I want to query this ‘all or nothing’ approach based on my own experience working on evaluations with both funders and activist groups. In general, I find that my clients emphasise the importance of ‘participation’ – of staff, their constituents, or grantees (in the case of funders) as a principle underpinning the evaluation design. Yet once we start, other work always seems to trump them allocating time for the evaluation process. They are anxious about ‘asking for more’ from staff, or from communities, given how busy they are. And yet, when these groups do get involved in collectively storytelling about an advocacy process and outcomes, or in reflecting on what the data analysis we share tells them about their strategies, their hopes and concerns, they find it enormously useful.
So I find myself working in the middle ground, seldom having the opportunity to work with a client and their stakeholders in an entirely participative process, but usually finding ways to maximise what time they choose to make available.
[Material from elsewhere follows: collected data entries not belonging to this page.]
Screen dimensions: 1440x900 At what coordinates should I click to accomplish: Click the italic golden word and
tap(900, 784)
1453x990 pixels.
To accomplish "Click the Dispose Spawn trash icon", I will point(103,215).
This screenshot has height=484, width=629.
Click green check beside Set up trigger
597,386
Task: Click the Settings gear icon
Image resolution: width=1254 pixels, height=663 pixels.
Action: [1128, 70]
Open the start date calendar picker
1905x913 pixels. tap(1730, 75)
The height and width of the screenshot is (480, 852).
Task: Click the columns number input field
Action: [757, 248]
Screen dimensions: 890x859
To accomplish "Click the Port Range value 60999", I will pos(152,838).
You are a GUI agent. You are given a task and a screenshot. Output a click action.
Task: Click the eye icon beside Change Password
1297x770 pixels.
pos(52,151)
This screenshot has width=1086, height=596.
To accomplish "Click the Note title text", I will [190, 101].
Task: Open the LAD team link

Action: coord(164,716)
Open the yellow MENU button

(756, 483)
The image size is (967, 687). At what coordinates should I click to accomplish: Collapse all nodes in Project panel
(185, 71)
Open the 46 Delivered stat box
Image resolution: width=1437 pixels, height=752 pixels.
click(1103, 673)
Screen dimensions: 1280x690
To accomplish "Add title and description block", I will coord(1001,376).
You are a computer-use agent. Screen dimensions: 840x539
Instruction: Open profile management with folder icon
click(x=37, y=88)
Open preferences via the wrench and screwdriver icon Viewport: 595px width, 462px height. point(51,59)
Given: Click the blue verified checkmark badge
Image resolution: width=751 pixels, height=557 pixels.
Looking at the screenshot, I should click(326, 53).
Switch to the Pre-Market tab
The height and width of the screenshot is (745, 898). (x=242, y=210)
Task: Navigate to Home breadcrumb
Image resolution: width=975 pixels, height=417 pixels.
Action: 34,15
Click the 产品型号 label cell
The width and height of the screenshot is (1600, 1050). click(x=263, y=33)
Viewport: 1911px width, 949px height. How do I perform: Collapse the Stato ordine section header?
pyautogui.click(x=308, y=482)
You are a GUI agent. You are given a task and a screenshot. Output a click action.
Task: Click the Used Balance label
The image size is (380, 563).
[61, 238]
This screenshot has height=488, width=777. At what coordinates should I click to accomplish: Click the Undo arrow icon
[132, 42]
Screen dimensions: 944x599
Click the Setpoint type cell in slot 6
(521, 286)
A recent example: I asked a grantee of a funder whether I could make contact with some of their community constituents to get a deeper understanding of the intervention the grantee had described. Writing to them using google translate, I hoped one or two would respond. Instead six responded, with long descriptions – what they had done, changes they’d influenced, why it mattered to community members. Our team offered workshops to grantees who had responded positively to the funder’s invitation to participate in assessment of their strategy over time. The grantee who attended our workshops said that these organisations were thrilled to be asked about their experiences, and to have the chance to input to the evaluation of the funder. One workshop used a storytelling tool in the hope that while we could gain insights on an evaluation question from their stories, they might find the tool useful in their own work, following a principle of reciprocity. We also shared the tool.
Participants spoke about how useful our engagement with them was, on their ways of documenting, reflecting and reporting on their work. In the current discourse, asking for such inputs could easily be construed as ‘extractive’, yet it was both meaningful to them and deepened the quality of the evaluation findings. Some grantees chose not to attend, and perhaps this is the crux of the issue – that groups can decide for themselves.
My conclusion as I operate in this conundrum, is that one can endeavour to uncover the multiple ways of knowing of different stakeholders in an evaluation – an ethical principle – while doing one’s best to ensure that all participants experience their involvement as a meaningful and a valuable use of their time, even when the situation makes it impossible to be fully participative at every point of the process. If one invites as much input as groups or individuals want or are able to give, that is as much as one can do. Somewhere in this lies the importance of respecting my clients’ time priorities, even when I’d wish for more.